Last update: March 30th, 2020 at 5:00 am
T…what begins with T?
If you are a volcanologist, Taal may come to mind. Located about 70 kilometers (40 miles) south of Manila, the complex of stratovolcanoes is one of the most active and dangerous volcanic sites in the Philippines. In 1911, a massive eruption killed 1,334 people and dropped significant amounts of ash on Manila. Since then, Taal has erupted eight other times, most recently in 1977.
Much farther north along the Ring of Fire is Tolbachik, one of the largest and most active of the Kamchatka Peninsula’s many volcanoes. Tolbachik last erupted in November 2012, with the eruption continuing well through August 2013. The volcano is located in a remote part of Russia, so few people were directly affected.
If you are a meteorologist, it may well be tropical cyclones, typhoons, tornadoes, or thunderstorms that come to mind instead. Tropical cyclone is a general term for the low-pressure cyclonic storms that regularly bring devastating winds and flooding rains to coastal areas.

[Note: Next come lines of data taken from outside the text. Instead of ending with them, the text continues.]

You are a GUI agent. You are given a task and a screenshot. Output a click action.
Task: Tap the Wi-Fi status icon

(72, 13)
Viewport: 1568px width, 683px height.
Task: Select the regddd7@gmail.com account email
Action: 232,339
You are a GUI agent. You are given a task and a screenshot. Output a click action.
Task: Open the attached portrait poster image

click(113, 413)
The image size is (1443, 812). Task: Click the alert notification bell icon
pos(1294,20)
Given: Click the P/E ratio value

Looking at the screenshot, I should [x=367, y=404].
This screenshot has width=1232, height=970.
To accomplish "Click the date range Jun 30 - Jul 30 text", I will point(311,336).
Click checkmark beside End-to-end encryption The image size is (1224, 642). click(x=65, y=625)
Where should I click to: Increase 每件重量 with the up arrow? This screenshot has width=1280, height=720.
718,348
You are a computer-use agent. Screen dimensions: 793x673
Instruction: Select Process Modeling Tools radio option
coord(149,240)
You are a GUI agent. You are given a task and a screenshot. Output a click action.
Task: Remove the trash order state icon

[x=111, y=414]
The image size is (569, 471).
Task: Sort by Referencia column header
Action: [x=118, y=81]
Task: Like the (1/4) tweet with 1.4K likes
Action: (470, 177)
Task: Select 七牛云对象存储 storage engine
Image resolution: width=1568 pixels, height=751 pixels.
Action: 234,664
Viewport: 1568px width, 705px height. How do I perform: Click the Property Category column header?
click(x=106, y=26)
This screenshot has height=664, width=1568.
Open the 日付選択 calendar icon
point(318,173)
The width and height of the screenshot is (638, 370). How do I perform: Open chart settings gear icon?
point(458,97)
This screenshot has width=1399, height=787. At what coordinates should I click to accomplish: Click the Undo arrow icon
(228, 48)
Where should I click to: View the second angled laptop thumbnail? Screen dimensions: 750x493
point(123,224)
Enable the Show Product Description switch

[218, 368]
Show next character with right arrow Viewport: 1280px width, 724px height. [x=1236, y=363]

In some parts of the Pacific Ocean basin, these storm systems are called typhoons; in the Bay of Bengal and the Arabian Sea, the preferred term is cyclone; in the Atlantic Ocean basin, it is hurricane.
In comparison to tropical cyclones, thunderstorms are smaller, more localized events. Thunderstorms invariably come from cumulonimbus clouds. They produce thunder, lightning, bursts of rain, gusty winds, and sometimes hail. To see how the scale of thunderstorms and tropical cyclones compare, see this Meteosat image that shows examples of both types of storm.
Finally, of course, there is this trove of trees and towns tucked into the tan terrain of the United Arab Emirates. The image, which has been rotated, is centered near 23.175 degrees North and 53.798 degrees East. The T is formed by greenery (in many cases date trees) planted along highway E45 and the arc-shaped Liwa oasis in the emirate of Abu Dhabi. The Operational Land Imager (OLI) on Landsat 8 captured the image on March 9, 2015.